Pérou : Se battre seuls : les autochtones Kichwa luttent contre l'exploitation forestière illégale sans l'aide de l'État
Publié le 18 Décembre 2021
L'exploitation forestière illégale touche la communauté autochtone de Santa Rosillo de Yanayacu depuis 2017. Photo : ronde indigène Santa Rosillo de Yanayacu.
En raison du manque de soutien de la police, le bureau du procureur spécial pour les questions environnementales a refusé d'entrer depuis novembre 2020 pour vérifier l'exploitation forestière illégale dans la communauté indigène de Santa Rosillo de Yanayacu, à San Martín. Pendant ce temps, les dirigeants communautaires subissent des agressions et des menaces qui pourraient un jour leur coûter la vie. Une histoire d'inopérance absolue de l'État.
Par Renzo Anselmo
Servindi, 15 décembre 2021. Incroyable ! Entre novembre 2020 et décembre 2021, le ministère public a reprogrammé à neuf reprises une inspection oculaire visant à vérifier l'exploitation forestière illégale dans la communauté indigène de Santa Rosillo de Yanayacu, dans la région de San Martin.
L'inspection, qui aurait dû avoir lieu un mois après le dépôt de la plainte par la communauté en mai 2020, est souvent reportée en raison du manque de soutien de la police ou parce que la zone d'intervention est considérée comme "convulsée", une situation qui met en danger la vie des dirigeants de la communauté qui vivent au milieu d'agressions et de menaces de mort.
Un dirigeant de la communauté et l'avocat en charge de l'affaire ont assuré à Servindi que tout est très trouble. Ils demandent au ministère de l'Intérieur et au ministère public d'intervenir rapidement pour éviter l'impunité et mettre fin à la déforestation dans la région.
Un problème de territoire
Santa Rosillo de Yanayacu est une communauté indigène du peuple Kichwa située dans la région du Bajo Huallaga, dans le district de Huimbayoc, province et département de San Martin.

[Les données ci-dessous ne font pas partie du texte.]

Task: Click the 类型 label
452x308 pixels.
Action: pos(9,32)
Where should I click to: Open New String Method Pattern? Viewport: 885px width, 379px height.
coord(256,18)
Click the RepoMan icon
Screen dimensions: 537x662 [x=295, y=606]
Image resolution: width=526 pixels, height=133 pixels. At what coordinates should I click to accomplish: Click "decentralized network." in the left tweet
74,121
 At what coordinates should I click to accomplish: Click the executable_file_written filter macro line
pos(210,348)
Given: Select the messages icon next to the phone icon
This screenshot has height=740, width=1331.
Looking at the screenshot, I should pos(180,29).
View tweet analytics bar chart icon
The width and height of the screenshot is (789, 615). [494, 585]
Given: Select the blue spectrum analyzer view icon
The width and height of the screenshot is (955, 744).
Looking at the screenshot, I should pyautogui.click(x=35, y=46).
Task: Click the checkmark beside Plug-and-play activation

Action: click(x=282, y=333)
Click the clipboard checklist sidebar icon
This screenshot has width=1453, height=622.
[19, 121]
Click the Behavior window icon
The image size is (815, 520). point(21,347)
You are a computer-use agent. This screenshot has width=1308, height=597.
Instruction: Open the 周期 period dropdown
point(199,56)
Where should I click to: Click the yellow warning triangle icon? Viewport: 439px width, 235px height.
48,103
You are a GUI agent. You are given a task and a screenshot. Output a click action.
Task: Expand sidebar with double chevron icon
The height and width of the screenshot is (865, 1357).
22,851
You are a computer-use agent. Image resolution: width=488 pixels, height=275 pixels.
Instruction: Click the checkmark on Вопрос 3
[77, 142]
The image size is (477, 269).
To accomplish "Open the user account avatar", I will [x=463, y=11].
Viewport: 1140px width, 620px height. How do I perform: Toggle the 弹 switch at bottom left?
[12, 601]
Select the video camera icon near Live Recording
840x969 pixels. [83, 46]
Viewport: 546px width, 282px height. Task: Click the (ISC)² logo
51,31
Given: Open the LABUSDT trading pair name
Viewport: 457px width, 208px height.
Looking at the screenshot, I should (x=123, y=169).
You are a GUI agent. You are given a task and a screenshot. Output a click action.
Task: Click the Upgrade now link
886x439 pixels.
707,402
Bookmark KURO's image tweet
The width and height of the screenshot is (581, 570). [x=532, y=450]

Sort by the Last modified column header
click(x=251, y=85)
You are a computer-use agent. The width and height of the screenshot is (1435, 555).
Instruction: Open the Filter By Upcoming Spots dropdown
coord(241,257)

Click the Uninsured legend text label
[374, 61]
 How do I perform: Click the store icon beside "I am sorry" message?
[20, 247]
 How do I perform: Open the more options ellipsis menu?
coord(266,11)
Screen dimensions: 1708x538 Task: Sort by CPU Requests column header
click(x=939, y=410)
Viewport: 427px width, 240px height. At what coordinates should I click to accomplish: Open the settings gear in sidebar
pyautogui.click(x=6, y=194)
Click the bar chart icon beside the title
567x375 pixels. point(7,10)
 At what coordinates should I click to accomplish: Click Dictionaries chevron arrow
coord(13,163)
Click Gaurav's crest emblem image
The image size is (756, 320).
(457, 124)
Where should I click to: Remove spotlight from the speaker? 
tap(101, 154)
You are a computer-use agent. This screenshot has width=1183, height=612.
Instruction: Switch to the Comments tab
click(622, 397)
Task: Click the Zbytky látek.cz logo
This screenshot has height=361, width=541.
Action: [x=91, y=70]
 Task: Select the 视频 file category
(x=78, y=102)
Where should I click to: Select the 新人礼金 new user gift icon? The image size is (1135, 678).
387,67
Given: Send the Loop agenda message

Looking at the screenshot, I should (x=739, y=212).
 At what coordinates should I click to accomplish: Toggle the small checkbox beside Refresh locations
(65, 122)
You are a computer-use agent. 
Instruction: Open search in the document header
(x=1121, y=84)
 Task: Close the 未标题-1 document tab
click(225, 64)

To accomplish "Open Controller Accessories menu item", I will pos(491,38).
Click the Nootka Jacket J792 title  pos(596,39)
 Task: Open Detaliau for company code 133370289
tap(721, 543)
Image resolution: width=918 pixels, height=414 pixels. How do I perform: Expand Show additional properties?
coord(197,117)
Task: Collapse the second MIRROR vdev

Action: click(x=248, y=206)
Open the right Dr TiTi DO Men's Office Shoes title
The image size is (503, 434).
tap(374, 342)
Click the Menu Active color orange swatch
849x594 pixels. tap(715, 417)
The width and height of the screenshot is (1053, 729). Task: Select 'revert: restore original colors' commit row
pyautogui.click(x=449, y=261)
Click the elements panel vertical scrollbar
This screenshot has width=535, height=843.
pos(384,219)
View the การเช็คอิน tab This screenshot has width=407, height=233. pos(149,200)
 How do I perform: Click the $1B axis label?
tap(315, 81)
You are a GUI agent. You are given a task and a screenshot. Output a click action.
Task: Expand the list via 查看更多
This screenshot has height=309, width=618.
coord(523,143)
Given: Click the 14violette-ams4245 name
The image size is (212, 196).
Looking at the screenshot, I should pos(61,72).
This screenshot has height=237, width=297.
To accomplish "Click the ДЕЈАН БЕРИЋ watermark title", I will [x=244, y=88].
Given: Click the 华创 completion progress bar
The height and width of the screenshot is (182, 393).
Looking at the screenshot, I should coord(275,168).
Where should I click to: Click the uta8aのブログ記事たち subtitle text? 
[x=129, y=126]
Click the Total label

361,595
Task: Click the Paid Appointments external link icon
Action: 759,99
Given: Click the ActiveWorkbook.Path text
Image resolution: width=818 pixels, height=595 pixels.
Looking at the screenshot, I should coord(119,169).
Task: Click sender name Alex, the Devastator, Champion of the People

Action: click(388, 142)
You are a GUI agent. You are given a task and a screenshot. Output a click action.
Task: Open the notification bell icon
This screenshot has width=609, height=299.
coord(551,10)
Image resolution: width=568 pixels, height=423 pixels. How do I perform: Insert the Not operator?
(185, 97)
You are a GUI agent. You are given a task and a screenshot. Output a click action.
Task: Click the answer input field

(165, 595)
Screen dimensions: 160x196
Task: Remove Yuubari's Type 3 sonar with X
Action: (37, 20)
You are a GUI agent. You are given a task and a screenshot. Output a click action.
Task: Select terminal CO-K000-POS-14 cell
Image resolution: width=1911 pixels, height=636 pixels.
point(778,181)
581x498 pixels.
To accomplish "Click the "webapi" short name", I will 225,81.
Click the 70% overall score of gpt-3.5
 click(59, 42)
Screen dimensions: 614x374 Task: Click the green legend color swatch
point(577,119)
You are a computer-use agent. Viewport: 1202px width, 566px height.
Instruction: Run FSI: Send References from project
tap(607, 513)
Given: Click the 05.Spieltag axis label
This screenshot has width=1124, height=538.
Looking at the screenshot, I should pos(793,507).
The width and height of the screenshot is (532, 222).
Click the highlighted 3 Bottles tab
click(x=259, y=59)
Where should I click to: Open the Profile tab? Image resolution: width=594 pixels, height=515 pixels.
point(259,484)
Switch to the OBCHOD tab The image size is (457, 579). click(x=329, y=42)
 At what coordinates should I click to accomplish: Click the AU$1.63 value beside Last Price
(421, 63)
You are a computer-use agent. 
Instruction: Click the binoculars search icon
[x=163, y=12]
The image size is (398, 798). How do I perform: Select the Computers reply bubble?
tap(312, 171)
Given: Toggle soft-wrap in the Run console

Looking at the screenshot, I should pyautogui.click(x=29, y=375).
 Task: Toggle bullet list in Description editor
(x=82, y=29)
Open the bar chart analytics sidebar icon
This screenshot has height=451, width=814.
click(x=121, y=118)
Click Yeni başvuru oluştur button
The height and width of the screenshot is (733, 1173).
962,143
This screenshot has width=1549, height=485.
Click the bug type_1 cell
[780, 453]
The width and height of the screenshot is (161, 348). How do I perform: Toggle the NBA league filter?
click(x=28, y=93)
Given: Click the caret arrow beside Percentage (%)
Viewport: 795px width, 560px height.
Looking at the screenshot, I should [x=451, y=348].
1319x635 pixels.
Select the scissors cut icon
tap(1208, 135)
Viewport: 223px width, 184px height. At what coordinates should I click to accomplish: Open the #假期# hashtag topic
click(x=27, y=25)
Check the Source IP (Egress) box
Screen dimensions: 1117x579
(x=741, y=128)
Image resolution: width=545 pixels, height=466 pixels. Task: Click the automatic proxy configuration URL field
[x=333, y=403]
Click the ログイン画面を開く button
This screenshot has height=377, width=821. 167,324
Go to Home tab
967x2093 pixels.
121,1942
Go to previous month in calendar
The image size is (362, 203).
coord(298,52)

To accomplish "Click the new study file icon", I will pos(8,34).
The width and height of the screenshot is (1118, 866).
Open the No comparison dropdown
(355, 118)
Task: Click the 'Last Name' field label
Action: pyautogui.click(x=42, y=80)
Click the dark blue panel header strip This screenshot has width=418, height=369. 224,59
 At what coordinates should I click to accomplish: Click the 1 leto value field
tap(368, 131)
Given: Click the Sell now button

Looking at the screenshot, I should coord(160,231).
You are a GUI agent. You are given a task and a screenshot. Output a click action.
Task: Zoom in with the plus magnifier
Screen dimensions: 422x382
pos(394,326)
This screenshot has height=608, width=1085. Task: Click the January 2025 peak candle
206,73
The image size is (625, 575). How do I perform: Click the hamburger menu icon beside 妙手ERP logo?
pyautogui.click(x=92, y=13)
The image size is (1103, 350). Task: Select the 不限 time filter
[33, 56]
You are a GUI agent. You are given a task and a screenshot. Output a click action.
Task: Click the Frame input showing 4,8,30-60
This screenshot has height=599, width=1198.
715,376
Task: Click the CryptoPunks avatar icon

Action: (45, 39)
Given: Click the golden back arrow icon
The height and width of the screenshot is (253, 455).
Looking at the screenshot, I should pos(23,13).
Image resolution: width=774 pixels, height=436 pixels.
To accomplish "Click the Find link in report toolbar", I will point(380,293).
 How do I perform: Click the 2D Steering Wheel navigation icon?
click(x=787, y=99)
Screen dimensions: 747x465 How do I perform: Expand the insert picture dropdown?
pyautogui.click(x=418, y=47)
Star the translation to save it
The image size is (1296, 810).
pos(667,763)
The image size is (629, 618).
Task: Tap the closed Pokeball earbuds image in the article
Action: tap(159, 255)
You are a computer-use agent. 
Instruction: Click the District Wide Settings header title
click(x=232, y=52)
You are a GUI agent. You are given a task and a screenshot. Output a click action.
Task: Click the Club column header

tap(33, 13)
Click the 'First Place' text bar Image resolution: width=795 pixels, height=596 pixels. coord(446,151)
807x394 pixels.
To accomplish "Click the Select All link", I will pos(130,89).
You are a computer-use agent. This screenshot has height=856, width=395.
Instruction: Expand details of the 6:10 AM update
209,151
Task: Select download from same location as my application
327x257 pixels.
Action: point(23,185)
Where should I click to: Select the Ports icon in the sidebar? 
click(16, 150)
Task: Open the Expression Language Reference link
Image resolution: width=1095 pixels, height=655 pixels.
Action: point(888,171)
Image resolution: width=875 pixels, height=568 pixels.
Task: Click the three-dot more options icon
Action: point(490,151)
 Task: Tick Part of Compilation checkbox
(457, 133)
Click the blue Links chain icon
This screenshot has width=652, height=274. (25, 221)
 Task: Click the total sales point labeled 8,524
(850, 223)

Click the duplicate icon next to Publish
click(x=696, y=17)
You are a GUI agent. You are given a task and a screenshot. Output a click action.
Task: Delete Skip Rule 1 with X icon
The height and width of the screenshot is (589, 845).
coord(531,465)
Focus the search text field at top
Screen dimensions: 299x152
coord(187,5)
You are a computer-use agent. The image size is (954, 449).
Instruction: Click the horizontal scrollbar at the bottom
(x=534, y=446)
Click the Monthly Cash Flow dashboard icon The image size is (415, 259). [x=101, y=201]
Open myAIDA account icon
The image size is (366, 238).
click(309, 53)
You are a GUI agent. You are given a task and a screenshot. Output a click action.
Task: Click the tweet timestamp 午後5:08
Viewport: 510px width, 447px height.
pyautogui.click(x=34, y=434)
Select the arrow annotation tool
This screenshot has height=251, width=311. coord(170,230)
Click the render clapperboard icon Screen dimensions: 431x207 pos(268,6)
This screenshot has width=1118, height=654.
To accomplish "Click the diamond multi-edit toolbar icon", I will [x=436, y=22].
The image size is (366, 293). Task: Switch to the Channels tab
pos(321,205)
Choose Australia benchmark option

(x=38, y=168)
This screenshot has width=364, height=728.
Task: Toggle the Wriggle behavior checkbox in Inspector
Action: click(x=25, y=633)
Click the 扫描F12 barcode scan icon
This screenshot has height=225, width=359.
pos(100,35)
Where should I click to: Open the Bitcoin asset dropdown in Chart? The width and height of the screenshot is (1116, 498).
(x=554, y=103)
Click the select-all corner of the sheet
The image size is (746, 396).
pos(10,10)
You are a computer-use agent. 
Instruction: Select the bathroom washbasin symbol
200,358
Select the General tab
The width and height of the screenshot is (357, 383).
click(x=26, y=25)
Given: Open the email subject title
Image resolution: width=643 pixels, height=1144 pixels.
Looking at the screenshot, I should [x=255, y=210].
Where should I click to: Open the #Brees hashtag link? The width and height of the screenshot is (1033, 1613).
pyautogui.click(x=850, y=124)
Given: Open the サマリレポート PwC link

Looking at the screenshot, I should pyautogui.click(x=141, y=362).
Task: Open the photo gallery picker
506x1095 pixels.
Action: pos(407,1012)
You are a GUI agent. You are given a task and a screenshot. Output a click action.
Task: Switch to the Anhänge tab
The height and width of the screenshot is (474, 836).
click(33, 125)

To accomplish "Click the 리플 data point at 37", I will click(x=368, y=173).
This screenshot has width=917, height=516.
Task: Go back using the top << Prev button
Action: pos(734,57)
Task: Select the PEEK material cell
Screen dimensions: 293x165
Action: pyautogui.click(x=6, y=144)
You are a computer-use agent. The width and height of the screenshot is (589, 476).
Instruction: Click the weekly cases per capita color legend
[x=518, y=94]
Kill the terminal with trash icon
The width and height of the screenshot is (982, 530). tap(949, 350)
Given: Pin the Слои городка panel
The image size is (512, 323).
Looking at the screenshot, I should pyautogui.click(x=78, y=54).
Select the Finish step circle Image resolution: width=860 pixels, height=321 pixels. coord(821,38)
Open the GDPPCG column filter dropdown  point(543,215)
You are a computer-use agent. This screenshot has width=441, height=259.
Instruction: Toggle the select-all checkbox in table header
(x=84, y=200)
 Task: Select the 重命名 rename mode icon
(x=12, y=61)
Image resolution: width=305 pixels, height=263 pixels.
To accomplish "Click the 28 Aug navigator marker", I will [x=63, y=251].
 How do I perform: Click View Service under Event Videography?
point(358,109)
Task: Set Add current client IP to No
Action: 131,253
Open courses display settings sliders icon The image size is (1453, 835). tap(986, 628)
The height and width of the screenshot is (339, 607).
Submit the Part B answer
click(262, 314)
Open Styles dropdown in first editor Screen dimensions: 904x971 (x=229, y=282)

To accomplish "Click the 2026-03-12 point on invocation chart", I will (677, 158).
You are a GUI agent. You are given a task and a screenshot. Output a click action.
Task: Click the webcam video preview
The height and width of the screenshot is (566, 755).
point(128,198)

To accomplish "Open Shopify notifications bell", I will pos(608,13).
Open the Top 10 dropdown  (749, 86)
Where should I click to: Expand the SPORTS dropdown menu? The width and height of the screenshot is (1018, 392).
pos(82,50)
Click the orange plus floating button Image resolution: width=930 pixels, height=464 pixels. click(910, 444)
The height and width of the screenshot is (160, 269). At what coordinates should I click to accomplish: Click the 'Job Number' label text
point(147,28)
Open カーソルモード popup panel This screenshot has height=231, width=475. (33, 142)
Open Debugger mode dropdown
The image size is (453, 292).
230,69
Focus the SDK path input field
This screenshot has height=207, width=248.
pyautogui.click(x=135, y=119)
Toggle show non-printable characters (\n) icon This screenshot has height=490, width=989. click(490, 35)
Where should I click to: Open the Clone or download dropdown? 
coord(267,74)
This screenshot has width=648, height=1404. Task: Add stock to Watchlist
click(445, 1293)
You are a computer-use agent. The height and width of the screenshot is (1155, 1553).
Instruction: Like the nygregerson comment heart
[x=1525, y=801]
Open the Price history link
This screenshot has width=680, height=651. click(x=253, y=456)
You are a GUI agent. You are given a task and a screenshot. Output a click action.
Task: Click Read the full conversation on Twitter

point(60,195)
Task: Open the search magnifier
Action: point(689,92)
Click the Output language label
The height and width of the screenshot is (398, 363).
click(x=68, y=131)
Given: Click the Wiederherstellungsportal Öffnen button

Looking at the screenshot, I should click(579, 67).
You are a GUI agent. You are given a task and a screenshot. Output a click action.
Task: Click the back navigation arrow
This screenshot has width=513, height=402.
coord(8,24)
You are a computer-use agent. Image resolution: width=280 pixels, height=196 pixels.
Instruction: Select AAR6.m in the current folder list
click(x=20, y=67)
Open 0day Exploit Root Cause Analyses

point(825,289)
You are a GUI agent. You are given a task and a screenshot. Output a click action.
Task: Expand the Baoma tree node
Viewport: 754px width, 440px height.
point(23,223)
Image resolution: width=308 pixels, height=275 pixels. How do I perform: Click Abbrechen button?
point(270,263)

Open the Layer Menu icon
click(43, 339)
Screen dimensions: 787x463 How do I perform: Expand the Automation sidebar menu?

Habitée par 330 habitants et couvrant plus de 23 000 hectares, elle a été reconnue comme une communauté autochtone le 25 juin 2015, après un processus qui a duré près de trois ans.
Lorsque la seule chose qui manquait était la délivrance du titre communal, la communauté s'est divisée en deux. Un leader indigène de la communauté, qui a préféré garder son identité confidentielle, se souvient bien de la raison.
"En 2016, le département des titres du gouvernement régional de San Martin a donné 10 titres individuels à des personnes qui ne vivent pas ici, mais qui venaient de Tarapoto et étaient des bûcherons", dit-il.
Ce fait a motivé certains membres de la communauté à renoncer aux titres communautaires, dans l'espoir d'obtenir leurs propres titres individuels pour former une association de producteurs.
Un exemple de plus que lorsque la titularisation collective des territoires indigènes au Pérou est écartée de l'agenda public, ces situations conflictuelles sont générées et se terminent dans une spirale de violence, d'agression et d'impunité.
Ainsi, en 2017, la tranquillité de la communauté a commencé à être perturbée par l'apparition d'arbres abattus illégalement, de plantations de feuilles de coca et de pistes clandestines.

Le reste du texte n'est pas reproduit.